Il medico colpito dal Covid e la lenta uscita dall'incubo: «Mi pareva di affogare»

È stato tra i primi medici dell’Ulss 8 caduti nella trappola tesa dal Covid. Ad aprile è rimasto ricoverato in un letto del San Bortolo per 25, lunghissimi, giorni, in cui, a un certo punto, nell’ora più buia dell’attacco del virus, quando l’aria si era fatta sempre più avara, ha temuto la fine. «Se mi intubano in rianimazione, ho pensato, forse non mi sveglio più». Poi, invece, la lenta, faticosa risalita. Il ritorno a casa. Ma anche oggi, a 8 mesi di distanza, il dottor Rinaldo Zolin, 57 anni, casa e famiglia a Roveredo di Gua’, responsabile del servizio di epidemiologia e degli screening oncologici dell’Azienda Berica, anche se ha recuperato energie e ritmi della vita quotidiana, continua ad avvertire la presenza perfida e beffarda del Covid. «Non riesco più a fare due cose insieme, ad esempio parlare e camminare veloce.
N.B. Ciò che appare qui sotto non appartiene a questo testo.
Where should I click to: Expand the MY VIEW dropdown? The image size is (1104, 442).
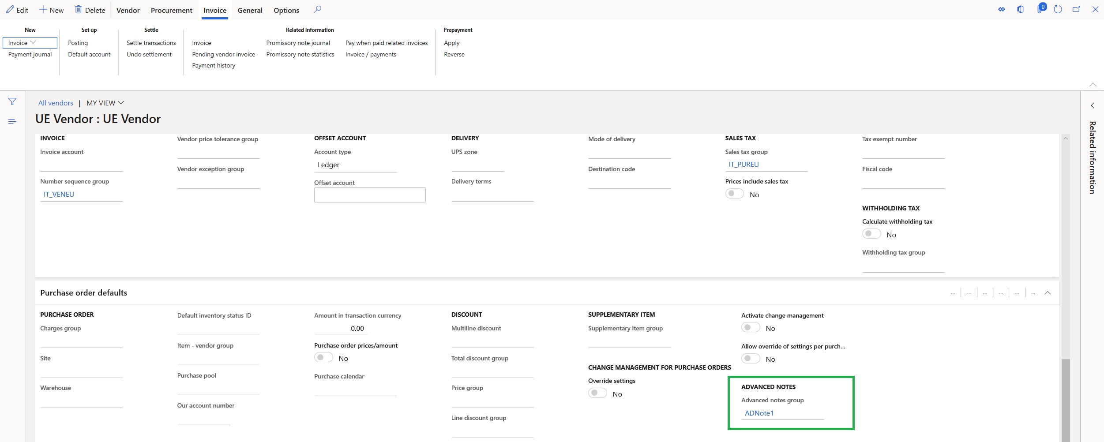coord(105,103)
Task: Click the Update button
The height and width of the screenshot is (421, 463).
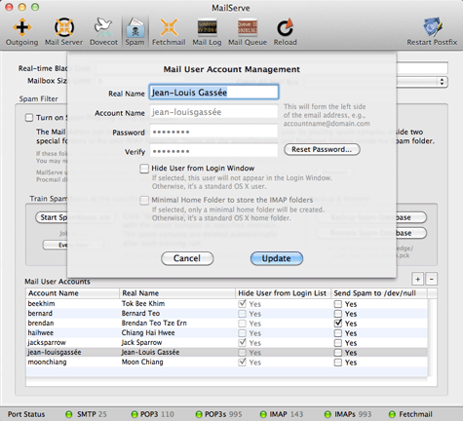Action: coord(277,258)
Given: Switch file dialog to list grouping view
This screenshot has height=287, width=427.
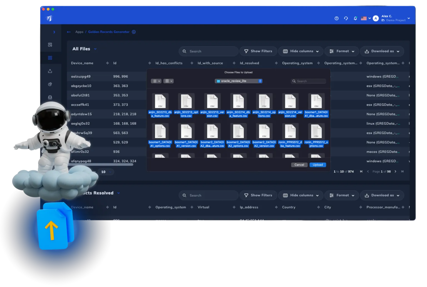Looking at the screenshot, I should (168, 81).
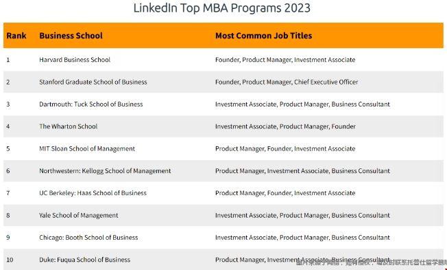Select Northwestern: Kellogg School of Management

[105, 171]
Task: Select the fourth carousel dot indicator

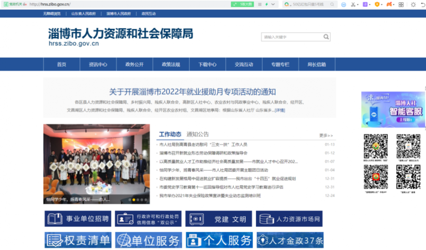Action: pyautogui.click(x=142, y=200)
Dopo un po’ devo fermarmi. O parlo o cammino». 

 

Difficile dimenticare. «Annaspavo. Mi mancava l’aria. Come affogare. Era una tribolazione pure mangiare. Non so dove mi sono contagiato. Non ho mai frequentato posti a rischio. Ho sempre portato la mascherina. È stata una casualità. Sì, è stata una bruttissima avventura. Pensare che ero uno di quelli che dicevano “ma è solo un’influenza”».